Copy the records below line for line, changing nothing.

(Dataset rows)
((
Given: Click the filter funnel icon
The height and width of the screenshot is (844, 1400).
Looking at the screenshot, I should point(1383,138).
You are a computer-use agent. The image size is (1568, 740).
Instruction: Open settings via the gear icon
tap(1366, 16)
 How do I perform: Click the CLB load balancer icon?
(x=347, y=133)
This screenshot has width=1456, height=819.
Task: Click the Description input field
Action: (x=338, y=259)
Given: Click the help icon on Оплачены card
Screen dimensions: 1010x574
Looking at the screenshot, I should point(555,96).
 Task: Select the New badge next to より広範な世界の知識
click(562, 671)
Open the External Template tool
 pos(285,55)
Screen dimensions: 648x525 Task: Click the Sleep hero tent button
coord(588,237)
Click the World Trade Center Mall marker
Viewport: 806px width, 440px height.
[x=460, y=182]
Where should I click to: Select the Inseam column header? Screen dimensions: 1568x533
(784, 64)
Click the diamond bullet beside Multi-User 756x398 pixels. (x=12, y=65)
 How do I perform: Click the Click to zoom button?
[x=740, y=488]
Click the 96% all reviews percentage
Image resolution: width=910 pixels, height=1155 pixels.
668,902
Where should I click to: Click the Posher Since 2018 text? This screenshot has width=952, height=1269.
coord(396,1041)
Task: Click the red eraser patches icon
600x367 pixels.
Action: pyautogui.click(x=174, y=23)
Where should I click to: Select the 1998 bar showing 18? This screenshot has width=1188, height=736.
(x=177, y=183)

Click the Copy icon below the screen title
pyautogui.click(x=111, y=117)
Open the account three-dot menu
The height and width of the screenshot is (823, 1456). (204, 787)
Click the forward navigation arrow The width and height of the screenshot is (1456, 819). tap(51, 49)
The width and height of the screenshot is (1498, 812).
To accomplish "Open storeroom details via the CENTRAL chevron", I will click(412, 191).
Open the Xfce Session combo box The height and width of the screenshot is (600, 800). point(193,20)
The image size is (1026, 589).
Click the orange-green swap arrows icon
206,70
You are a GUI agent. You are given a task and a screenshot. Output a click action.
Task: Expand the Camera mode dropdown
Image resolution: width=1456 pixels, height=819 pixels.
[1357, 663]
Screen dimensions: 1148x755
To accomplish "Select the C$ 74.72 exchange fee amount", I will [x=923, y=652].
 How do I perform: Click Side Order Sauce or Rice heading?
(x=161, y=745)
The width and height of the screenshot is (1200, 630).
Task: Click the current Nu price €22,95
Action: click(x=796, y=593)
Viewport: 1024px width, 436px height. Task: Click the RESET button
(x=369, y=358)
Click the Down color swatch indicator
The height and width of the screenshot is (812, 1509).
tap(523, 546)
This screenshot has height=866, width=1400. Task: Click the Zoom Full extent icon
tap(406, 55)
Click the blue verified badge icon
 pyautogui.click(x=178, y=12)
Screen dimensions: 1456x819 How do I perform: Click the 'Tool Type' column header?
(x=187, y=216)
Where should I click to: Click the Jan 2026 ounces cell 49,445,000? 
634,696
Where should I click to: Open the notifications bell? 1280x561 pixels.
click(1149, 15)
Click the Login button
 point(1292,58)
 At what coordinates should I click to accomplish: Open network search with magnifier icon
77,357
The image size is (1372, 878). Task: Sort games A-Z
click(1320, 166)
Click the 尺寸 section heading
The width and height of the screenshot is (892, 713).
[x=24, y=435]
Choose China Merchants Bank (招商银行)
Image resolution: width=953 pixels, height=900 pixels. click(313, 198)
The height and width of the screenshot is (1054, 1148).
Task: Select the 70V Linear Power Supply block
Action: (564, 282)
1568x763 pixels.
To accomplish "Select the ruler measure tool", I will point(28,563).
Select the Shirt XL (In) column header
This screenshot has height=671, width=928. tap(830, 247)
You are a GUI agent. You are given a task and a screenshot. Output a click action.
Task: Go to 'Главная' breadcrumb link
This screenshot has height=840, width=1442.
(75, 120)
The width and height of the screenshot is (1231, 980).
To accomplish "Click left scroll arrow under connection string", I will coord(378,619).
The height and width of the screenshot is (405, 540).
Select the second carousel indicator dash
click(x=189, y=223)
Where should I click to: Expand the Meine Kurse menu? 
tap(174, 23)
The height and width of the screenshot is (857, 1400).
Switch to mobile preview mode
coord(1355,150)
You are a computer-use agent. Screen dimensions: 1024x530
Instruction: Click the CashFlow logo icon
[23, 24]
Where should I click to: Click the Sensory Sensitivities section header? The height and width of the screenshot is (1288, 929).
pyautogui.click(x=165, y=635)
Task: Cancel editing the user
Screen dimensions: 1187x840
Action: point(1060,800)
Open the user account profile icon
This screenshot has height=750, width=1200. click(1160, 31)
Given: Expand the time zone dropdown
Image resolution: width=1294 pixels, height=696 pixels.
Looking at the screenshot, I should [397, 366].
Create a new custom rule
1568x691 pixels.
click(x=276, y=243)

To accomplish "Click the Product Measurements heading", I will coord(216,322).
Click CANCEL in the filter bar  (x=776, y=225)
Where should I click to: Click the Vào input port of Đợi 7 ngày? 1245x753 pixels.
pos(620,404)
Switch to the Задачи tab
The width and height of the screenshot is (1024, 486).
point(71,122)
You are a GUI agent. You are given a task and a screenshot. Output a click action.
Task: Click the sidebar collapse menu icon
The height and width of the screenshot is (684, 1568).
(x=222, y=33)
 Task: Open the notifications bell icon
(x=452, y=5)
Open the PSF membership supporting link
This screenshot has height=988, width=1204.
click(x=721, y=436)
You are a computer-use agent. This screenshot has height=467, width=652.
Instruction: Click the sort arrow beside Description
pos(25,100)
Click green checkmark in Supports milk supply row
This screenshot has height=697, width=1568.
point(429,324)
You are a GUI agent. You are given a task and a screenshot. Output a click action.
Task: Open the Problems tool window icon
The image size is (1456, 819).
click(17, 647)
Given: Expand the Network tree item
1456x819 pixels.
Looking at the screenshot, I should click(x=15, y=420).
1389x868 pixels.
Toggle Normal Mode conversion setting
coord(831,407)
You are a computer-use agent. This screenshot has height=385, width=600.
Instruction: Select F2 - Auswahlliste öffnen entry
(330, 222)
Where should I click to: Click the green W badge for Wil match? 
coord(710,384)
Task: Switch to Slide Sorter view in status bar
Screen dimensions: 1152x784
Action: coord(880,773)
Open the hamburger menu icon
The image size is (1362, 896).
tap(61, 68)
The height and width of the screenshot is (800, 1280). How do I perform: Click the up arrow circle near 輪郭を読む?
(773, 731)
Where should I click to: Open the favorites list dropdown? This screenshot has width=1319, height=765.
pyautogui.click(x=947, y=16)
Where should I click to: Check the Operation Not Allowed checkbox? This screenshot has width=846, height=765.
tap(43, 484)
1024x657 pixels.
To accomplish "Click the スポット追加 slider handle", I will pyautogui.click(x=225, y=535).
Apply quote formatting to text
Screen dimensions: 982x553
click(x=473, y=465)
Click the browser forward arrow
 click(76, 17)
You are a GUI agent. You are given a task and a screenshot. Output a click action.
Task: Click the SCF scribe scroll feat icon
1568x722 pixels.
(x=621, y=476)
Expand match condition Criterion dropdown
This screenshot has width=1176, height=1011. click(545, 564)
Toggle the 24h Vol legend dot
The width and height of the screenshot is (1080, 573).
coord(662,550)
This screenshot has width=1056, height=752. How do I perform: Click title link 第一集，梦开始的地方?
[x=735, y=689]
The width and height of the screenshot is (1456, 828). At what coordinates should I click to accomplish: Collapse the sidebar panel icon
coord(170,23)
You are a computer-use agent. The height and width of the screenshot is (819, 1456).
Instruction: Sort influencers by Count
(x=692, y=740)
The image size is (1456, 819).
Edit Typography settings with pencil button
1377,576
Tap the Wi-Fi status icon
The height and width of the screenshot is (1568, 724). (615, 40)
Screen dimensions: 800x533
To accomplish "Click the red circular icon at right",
))
RESULT OF THIS EXERCISE:
Given: Click the filter funnel icon
The height and width of the screenshot is (844, 1400).
Looking at the screenshot, I should point(1383,138).
You are a computer-use agent. The image size is (1568, 740).
Instruction: Open settings via the gear icon
tap(1366, 16)
 How do I perform: Click the CLB load balancer icon?
(x=347, y=133)
This screenshot has width=1456, height=819.
Task: Click the Description input field
Action: (x=338, y=259)
Given: Click the help icon on Оплачены card
Screen dimensions: 1010x574
Looking at the screenshot, I should point(555,96).
 Task: Select the New badge next to より広範な世界の知識
click(562, 671)
Open the External Template tool
 pos(285,55)
Screen dimensions: 648x525 Task: Click the Sleep hero tent button
coord(588,237)
Click the World Trade Center Mall marker
Viewport: 806px width, 440px height.
[x=460, y=182]
Where should I click to: Select the Inseam column header? Screen dimensions: 1568x533
(784, 64)
Click the diamond bullet beside Multi-User 756x398 pixels. (x=12, y=65)
 How do I perform: Click the Click to zoom button?
[x=740, y=488]
Click the 96% all reviews percentage
Image resolution: width=910 pixels, height=1155 pixels.
668,902
Where should I click to: Click the Posher Since 2018 text? This screenshot has width=952, height=1269.
coord(396,1041)
Task: Click the red eraser patches icon
600x367 pixels.
Action: pyautogui.click(x=174, y=23)
Where should I click to: Select the 1998 bar showing 18? This screenshot has width=1188, height=736.
(x=177, y=183)

Click the Copy icon below the screen title
pyautogui.click(x=111, y=117)
Open the account three-dot menu
The height and width of the screenshot is (823, 1456). (204, 787)
Click the forward navigation arrow The width and height of the screenshot is (1456, 819). tap(51, 49)
The width and height of the screenshot is (1498, 812).
To accomplish "Open storeroom details via the CENTRAL chevron", I will click(412, 191).
Open the Xfce Session combo box The height and width of the screenshot is (600, 800). point(193,20)
The image size is (1026, 589).
Click the orange-green swap arrows icon
206,70
You are a GUI agent. You are given a task and a screenshot. Output a click action.
Task: Expand the Camera mode dropdown
Image resolution: width=1456 pixels, height=819 pixels.
[1357, 663]
Screen dimensions: 1148x755
To accomplish "Select the C$ 74.72 exchange fee amount", I will [x=923, y=652].
 How do I perform: Click Side Order Sauce or Rice heading?
(x=161, y=745)
The width and height of the screenshot is (1200, 630).
Task: Click the current Nu price €22,95
Action: click(x=796, y=593)
Viewport: 1024px width, 436px height. Task: Click the RESET button
(x=369, y=358)
Click the Down color swatch indicator
The height and width of the screenshot is (812, 1509).
tap(523, 546)
This screenshot has height=866, width=1400. Task: Click the Zoom Full extent icon
tap(406, 55)
Click the blue verified badge icon
 pyautogui.click(x=178, y=12)
Screen dimensions: 1456x819 How do I perform: Click the 'Tool Type' column header?
(x=187, y=216)
Where should I click to: Click the Jan 2026 ounces cell 49,445,000? 
634,696
Where should I click to: Open the notifications bell? 1280x561 pixels.
click(1149, 15)
Click the Login button
 point(1292,58)
 At what coordinates should I click to accomplish: Open network search with magnifier icon
77,357
The image size is (1372, 878). Task: Sort games A-Z
click(1320, 166)
Click the 尺寸 section heading
The width and height of the screenshot is (892, 713).
[x=24, y=435]
Choose China Merchants Bank (招商银行)
Image resolution: width=953 pixels, height=900 pixels. click(313, 198)
The height and width of the screenshot is (1054, 1148).
Task: Select the 70V Linear Power Supply block
Action: (564, 282)
1568x763 pixels.
To accomplish "Select the ruler measure tool", I will point(28,563).
Select the Shirt XL (In) column header
This screenshot has height=671, width=928. tap(830, 247)
You are a GUI agent. You are given a task and a screenshot. Output a click action.
Task: Go to 'Главная' breadcrumb link
This screenshot has height=840, width=1442.
(75, 120)
The width and height of the screenshot is (1231, 980).
To accomplish "Click left scroll arrow under connection string", I will coord(378,619).
The height and width of the screenshot is (405, 540).
Select the second carousel indicator dash
click(x=189, y=223)
Where should I click to: Expand the Meine Kurse menu? 
tap(174, 23)
The height and width of the screenshot is (857, 1400).
Switch to mobile preview mode
coord(1355,150)
You are a computer-use agent. Screen dimensions: 1024x530
Instruction: Click the CashFlow logo icon
[23, 24]
Where should I click to: Click the Sensory Sensitivities section header? The height and width of the screenshot is (1288, 929).
pyautogui.click(x=165, y=635)
Task: Cancel editing the user
Screen dimensions: 1187x840
Action: point(1060,800)
Open the user account profile icon
This screenshot has height=750, width=1200. click(1160, 31)
Given: Expand the time zone dropdown
Image resolution: width=1294 pixels, height=696 pixels.
Looking at the screenshot, I should [397, 366].
Create a new custom rule
1568x691 pixels.
click(x=276, y=243)

To accomplish "Click the Product Measurements heading", I will coord(216,322).
Click CANCEL in the filter bar  (x=776, y=225)
Where should I click to: Click the Vào input port of Đợi 7 ngày? 1245x753 pixels.
pos(620,404)
Switch to the Задачи tab
The width and height of the screenshot is (1024, 486).
point(71,122)
You are a GUI agent. You are given a task and a screenshot. Output a click action.
Task: Click the sidebar collapse menu icon
The height and width of the screenshot is (684, 1568).
(x=222, y=33)
 Task: Open the notifications bell icon
(x=452, y=5)
Open the PSF membership supporting link
This screenshot has height=988, width=1204.
click(x=721, y=436)
You are a computer-use agent. This screenshot has height=467, width=652.
Instruction: Click the sort arrow beside Description
pos(25,100)
Click green checkmark in Supports milk supply row
This screenshot has height=697, width=1568.
point(429,324)
You are a GUI agent. You are given a task and a screenshot. Output a click action.
Task: Open the Problems tool window icon
The image size is (1456, 819).
click(17, 647)
Given: Expand the Network tree item
1456x819 pixels.
Looking at the screenshot, I should click(x=15, y=420).
1389x868 pixels.
Toggle Normal Mode conversion setting
coord(831,407)
You are a computer-use agent. This screenshot has height=385, width=600.
Instruction: Select F2 - Auswahlliste öffnen entry
(330, 222)
Where should I click to: Click the green W badge for Wil match? 
coord(710,384)
Task: Switch to Slide Sorter view in status bar
Screen dimensions: 1152x784
Action: coord(880,773)
Open the hamburger menu icon
The image size is (1362, 896).
tap(61, 68)
The height and width of the screenshot is (800, 1280). How do I perform: Click the up arrow circle near 輪郭を読む?
(773, 731)
Where should I click to: Open the favorites list dropdown? This screenshot has width=1319, height=765.
pyautogui.click(x=947, y=16)
Where should I click to: Check the Operation Not Allowed checkbox? This screenshot has width=846, height=765.
tap(43, 484)
1024x657 pixels.
To accomplish "Click the スポット追加 slider handle", I will pyautogui.click(x=225, y=535).
Apply quote formatting to text
Screen dimensions: 982x553
click(x=473, y=465)
Click the browser forward arrow
 click(76, 17)
You are a GUI agent. You are given a task and a screenshot. Output a click action.
Task: Click the SCF scribe scroll feat icon
1568x722 pixels.
(x=621, y=476)
Expand match condition Criterion dropdown
This screenshot has width=1176, height=1011. click(545, 564)
Toggle the 24h Vol legend dot
The width and height of the screenshot is (1080, 573).
coord(662,550)
This screenshot has width=1056, height=752. How do I perform: Click title link 第一集，梦开始的地方?
[x=735, y=689]
The width and height of the screenshot is (1456, 828). At what coordinates should I click to accomplish: Collapse the sidebar panel icon
coord(170,23)
You are a computer-use agent. The height and width of the screenshot is (819, 1456).
Instruction: Sort influencers by Count
(x=692, y=740)
The image size is (1456, 819).
Edit Typography settings with pencil button
1377,576
Tap the Wi-Fi status icon
The height and width of the screenshot is (1568, 724). (615, 40)
Screen dimensions: 800x533
To accomplish "Click the red circular icon at right",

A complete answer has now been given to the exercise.